◆ Exercise materials ◆
══════════

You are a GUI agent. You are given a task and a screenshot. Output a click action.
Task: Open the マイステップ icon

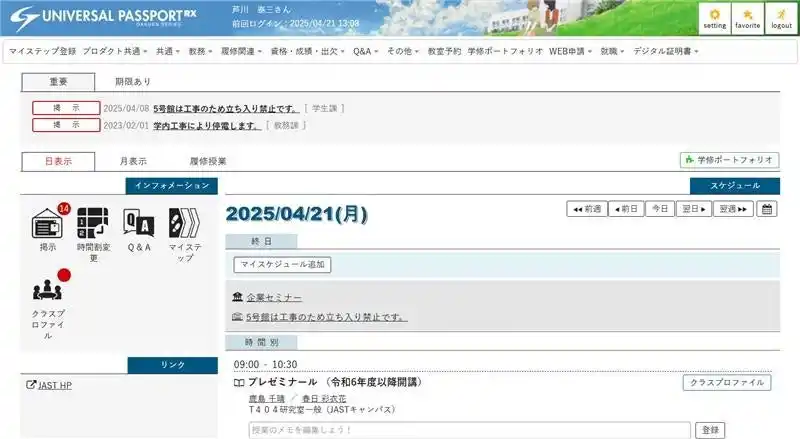pos(185,222)
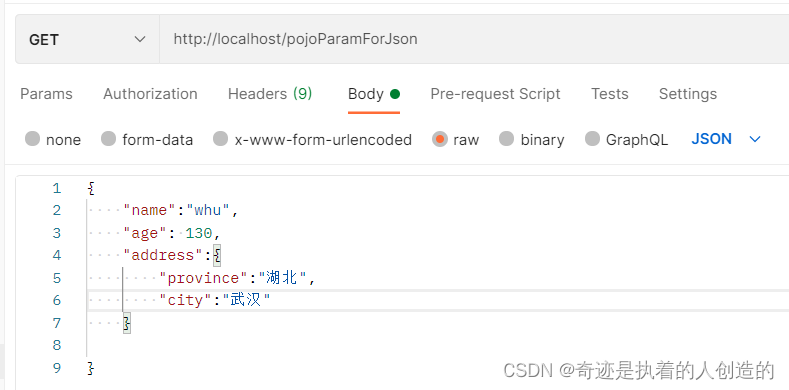Choose the form-data radio button
The image size is (789, 390).
click(x=108, y=139)
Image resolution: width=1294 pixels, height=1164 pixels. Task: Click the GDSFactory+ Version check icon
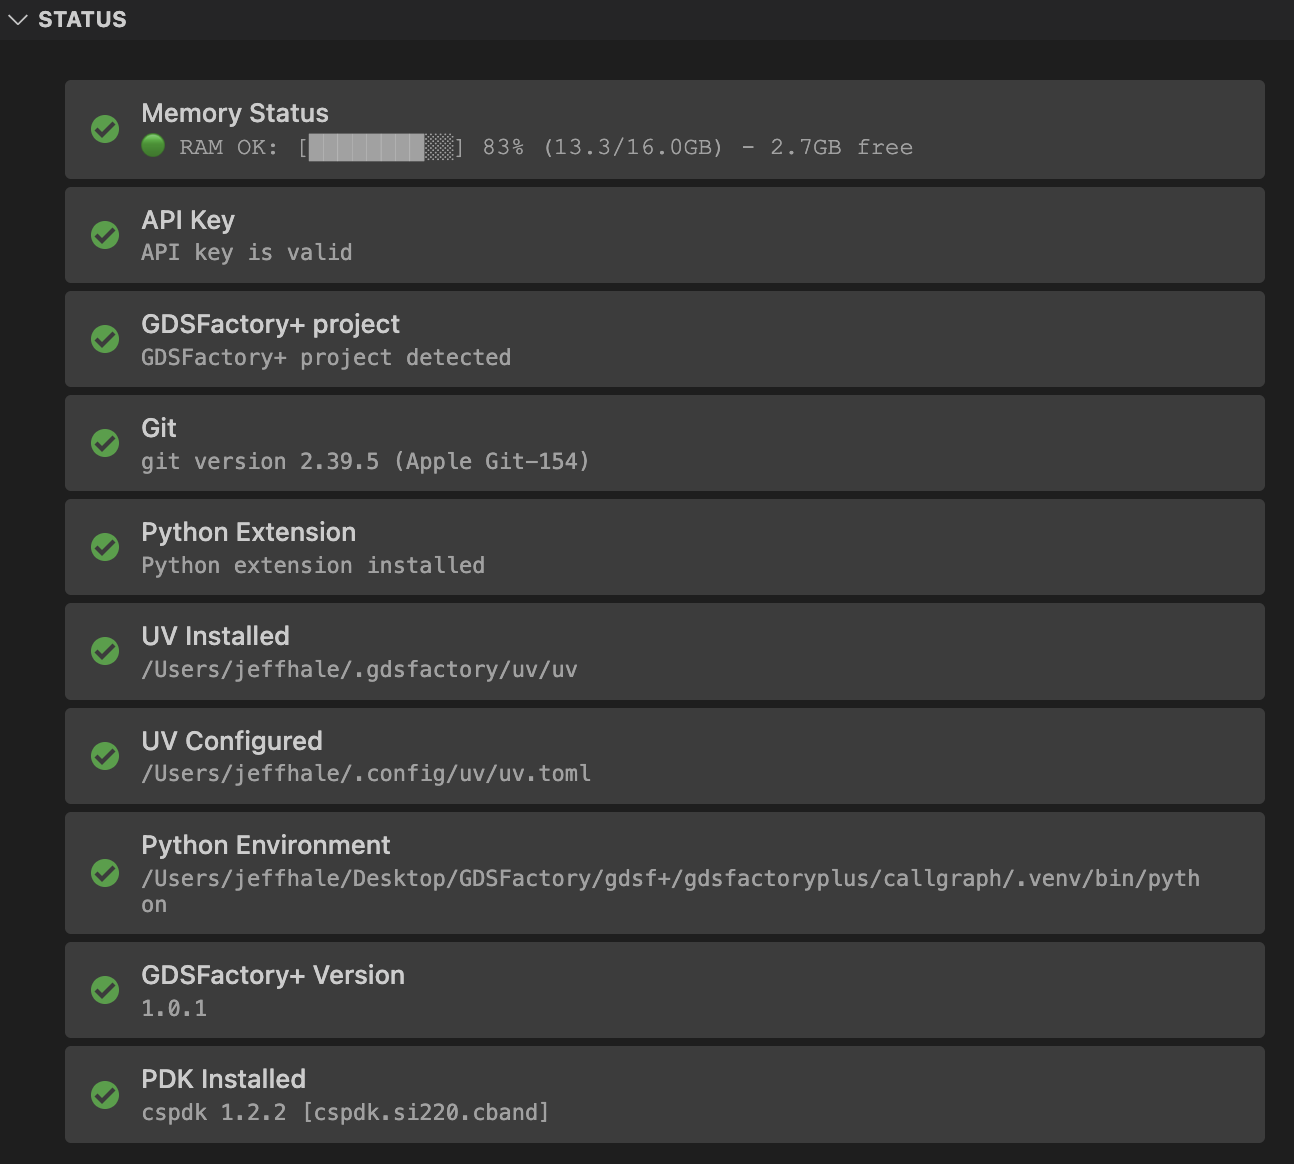tap(105, 990)
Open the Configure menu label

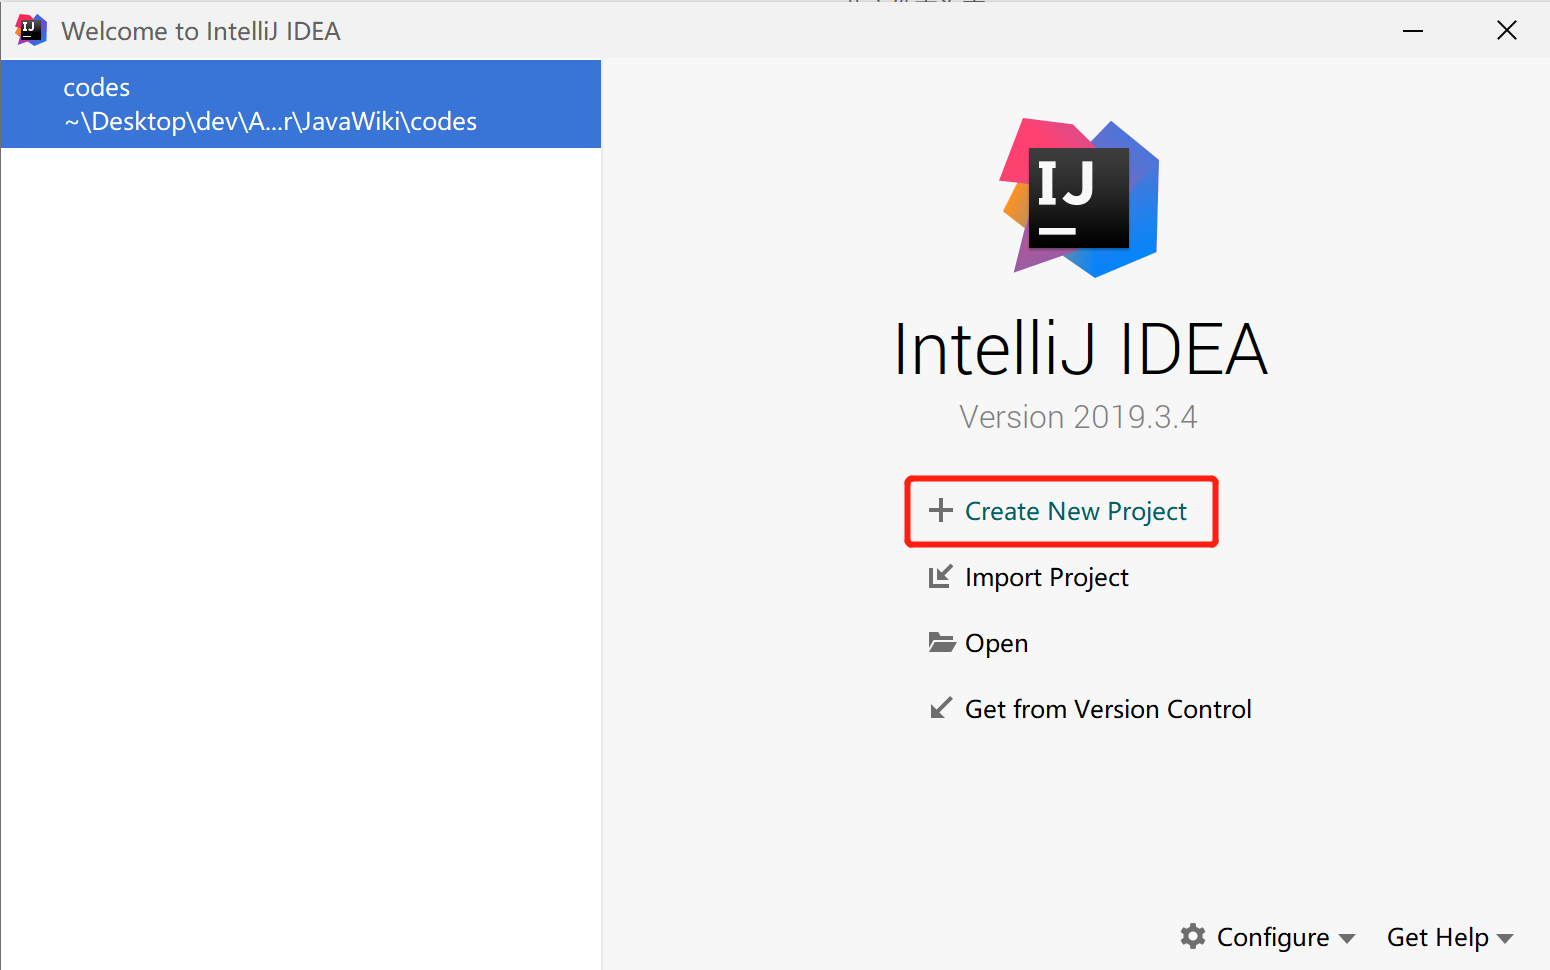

══════════

◆ What the exercise asks ◆
Copy all the text of the material above word for word, leaving out the pictures.

◆ Correct output ◆
You are a GUI agent. You are given a task and a screenshot. Output a click action.
Task: Open the マイステップ icon

pos(185,222)
Choose the form-data radio button
The image size is (789, 390).
click(x=108, y=139)
Image resolution: width=1294 pixels, height=1164 pixels. Task: Click the GDSFactory+ Version check icon
tap(105, 990)
Open the Configure menu label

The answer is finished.